┏━━
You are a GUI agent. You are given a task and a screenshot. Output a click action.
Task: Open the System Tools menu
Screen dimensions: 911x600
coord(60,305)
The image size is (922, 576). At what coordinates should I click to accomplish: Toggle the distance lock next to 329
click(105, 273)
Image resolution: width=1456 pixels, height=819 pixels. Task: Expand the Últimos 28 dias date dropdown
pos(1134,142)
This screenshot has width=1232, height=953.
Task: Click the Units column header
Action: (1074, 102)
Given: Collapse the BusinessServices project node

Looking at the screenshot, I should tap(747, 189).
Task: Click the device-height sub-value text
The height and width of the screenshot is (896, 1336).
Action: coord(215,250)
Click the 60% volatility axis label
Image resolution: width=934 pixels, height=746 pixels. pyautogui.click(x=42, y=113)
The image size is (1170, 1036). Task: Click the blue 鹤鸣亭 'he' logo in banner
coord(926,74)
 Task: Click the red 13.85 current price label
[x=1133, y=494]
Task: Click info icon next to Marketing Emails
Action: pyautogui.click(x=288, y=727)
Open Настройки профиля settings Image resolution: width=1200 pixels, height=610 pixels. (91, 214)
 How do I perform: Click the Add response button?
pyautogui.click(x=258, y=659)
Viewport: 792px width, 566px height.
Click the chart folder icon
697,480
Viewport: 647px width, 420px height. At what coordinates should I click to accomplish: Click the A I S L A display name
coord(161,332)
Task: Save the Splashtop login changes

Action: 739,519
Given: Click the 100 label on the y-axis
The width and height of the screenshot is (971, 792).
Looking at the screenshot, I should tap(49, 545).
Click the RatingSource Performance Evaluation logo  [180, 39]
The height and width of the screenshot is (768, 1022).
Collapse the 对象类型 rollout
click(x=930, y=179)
┗━━
## Work instructions:
Would you give the listing again, word for word?

## Solution below:
You are a GUI agent. You are given a task and a screenshot. Output a click action.
Task: Open the System Tools menu
Screen dimensions: 911x600
coord(60,305)
The image size is (922, 576). At what coordinates should I click to accomplish: Toggle the distance lock next to 329
click(105, 273)
Image resolution: width=1456 pixels, height=819 pixels. Task: Expand the Últimos 28 dias date dropdown
pos(1134,142)
This screenshot has width=1232, height=953.
Task: Click the Units column header
Action: (1074, 102)
Given: Collapse the BusinessServices project node

Looking at the screenshot, I should tap(747, 189).
Task: Click the device-height sub-value text
The height and width of the screenshot is (896, 1336).
Action: coord(215,250)
Click the 60% volatility axis label
Image resolution: width=934 pixels, height=746 pixels. pyautogui.click(x=42, y=113)
The image size is (1170, 1036). Task: Click the blue 鹤鸣亭 'he' logo in banner
coord(926,74)
 Task: Click the red 13.85 current price label
[x=1133, y=494]
Task: Click info icon next to Marketing Emails
Action: pyautogui.click(x=288, y=727)
Open Настройки профиля settings Image resolution: width=1200 pixels, height=610 pixels. (91, 214)
 How do I perform: Click the Add response button?
pyautogui.click(x=258, y=659)
Viewport: 792px width, 566px height.
Click the chart folder icon
697,480
Viewport: 647px width, 420px height. At what coordinates should I click to accomplish: Click the A I S L A display name
coord(161,332)
Task: Save the Splashtop login changes

Action: 739,519
Given: Click the 100 label on the y-axis
The width and height of the screenshot is (971, 792).
Looking at the screenshot, I should tap(49, 545).
Click the RatingSource Performance Evaluation logo  [180, 39]
The height and width of the screenshot is (768, 1022).
Collapse the 对象类型 rollout
click(x=930, y=179)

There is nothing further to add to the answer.